(Data section):
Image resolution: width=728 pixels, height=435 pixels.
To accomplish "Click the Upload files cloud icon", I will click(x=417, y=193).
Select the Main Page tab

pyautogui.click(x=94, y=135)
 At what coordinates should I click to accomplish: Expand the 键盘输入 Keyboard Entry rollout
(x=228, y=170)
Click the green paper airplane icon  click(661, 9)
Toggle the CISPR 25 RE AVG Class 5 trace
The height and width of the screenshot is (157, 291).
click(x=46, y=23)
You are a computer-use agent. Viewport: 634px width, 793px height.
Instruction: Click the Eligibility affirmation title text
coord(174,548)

(Try it): An exact copy of every entry is the expected result.

(Reply):
Image resolution: width=728 pixels, height=435 pixels.
To accomplish "Click the Upload files cloud icon", I will click(x=417, y=193).
Select the Main Page tab

pyautogui.click(x=94, y=135)
 At what coordinates should I click to accomplish: Expand the 键盘输入 Keyboard Entry rollout
(x=228, y=170)
Click the green paper airplane icon  click(661, 9)
Toggle the CISPR 25 RE AVG Class 5 trace
The height and width of the screenshot is (157, 291).
click(x=46, y=23)
You are a computer-use agent. Viewport: 634px width, 793px height.
Instruction: Click the Eligibility affirmation title text
coord(174,548)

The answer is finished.